Frank P. Ramsey proposed that the more data you have, the more spurious correlations you will be able to dig out and consequently the harder it will be to extract meaningful results. Paraphrased by Graham and Spencer back in 1990 as “Every large set of numbers, points or objects necessarily contains a highly regular pattern”. In short “more may actually be less”.
I am sure you too have stumbled across spurious correlations before and if not, you should visit tylervigen.com and get a laugh. Even though these correlations do not originate from “big data” per sé, they do occur as a result of having many data sources that eventually produce correlations with no obvious causation. A random example is shown below:
The above examples are obviously meaningless, but they do illustrate the danger of relying on coincidence when making predictive models. If these plots had been whipped up by some big data crunching algorithm fed with your own pile of production data, the spuriousness might not have been quite so obvious.
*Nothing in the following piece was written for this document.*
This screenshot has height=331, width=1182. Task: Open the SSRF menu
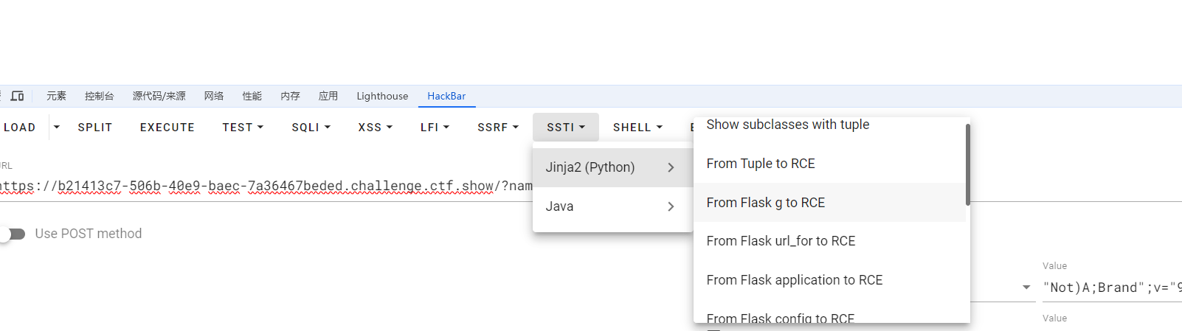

Consider this scenario: A tablet production process has a number of process parameters and process indicators constantly being logged and saved to a database. The process is stable and both process parameters, indicators, and critical quality attribute (CQA) show normal behavior. We wish to gain additional process understanding in order build a solid control strategy, but our initial exploratory analysis show no clear correlation patterns. The signal to noise ratio is too low to spot any significant trends and underlying interaction effects between factors are not revealed using this method.
George Box once claimed that if you want to know what happens if a factor changes you must actually change it, and with that in mind one could look towards Design of Experiments (DoE). In the current example, this could involve gathering your subject matter experts for a DoE workshop to identify which factors to vary, by how much, and which process indicators to monitor based on their expert experience.
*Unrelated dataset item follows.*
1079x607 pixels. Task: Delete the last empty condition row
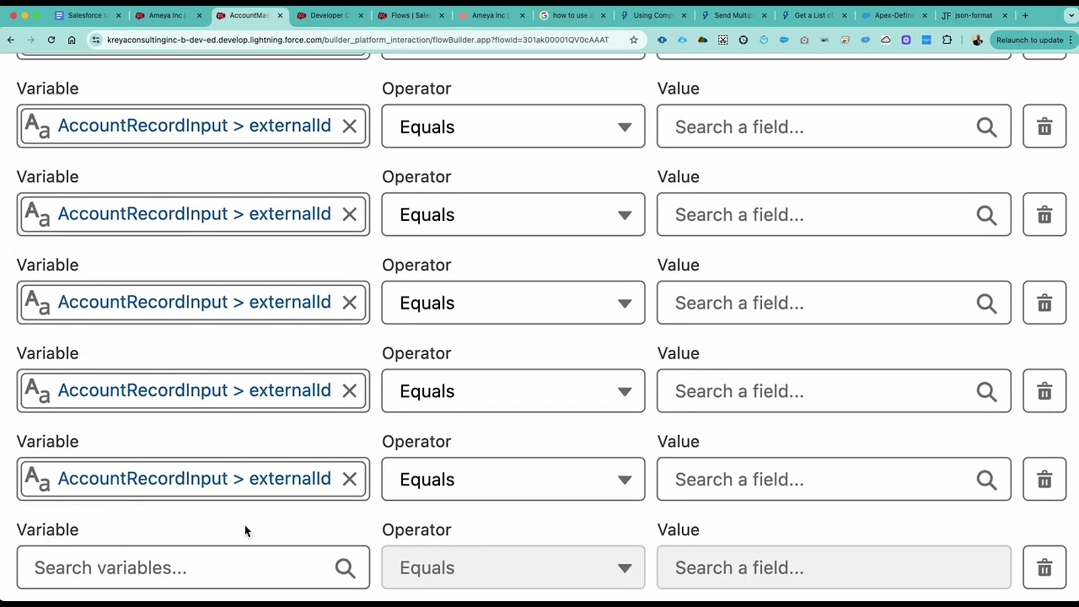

In this example, the final prediction model built on the data collected during the DoE reveals a number of significant control factors and process indicators that can be used to predict the CQA and support the control strategy. As the model shows, quite a few of the significant model terms interact. This means that the significance of one factor is dependent on the setting of another. This kind of effect is not revealed in the correlation plot shown previously.
A data-based control strategy can be expanded to support inline release and continuous process verification (CPV) by defining requirements for the process indicators that will guarantee sufficient capability of the CQA. In the current example “coating viscosity” can be used as a process indicator for the CQA (“dissolution”), where the remaining four significant process variables can be used to control the CQA.
The DoE method is just one of several that can be used to supplement the big data approach. Big data isn’t necessarily the answer to everything and instead of rushing towards aggregating as much data as possible and praying new answers present themselves by magic, one might deploy a more critical approach to data collection and data modelling.
When initiating projects involving big data, the advice will hence be: Set your expectations realistically, use a great deal of common sense when interpreting the results, acknowledge the limitations your data might have, and be prepared to perform experiments to gather new data.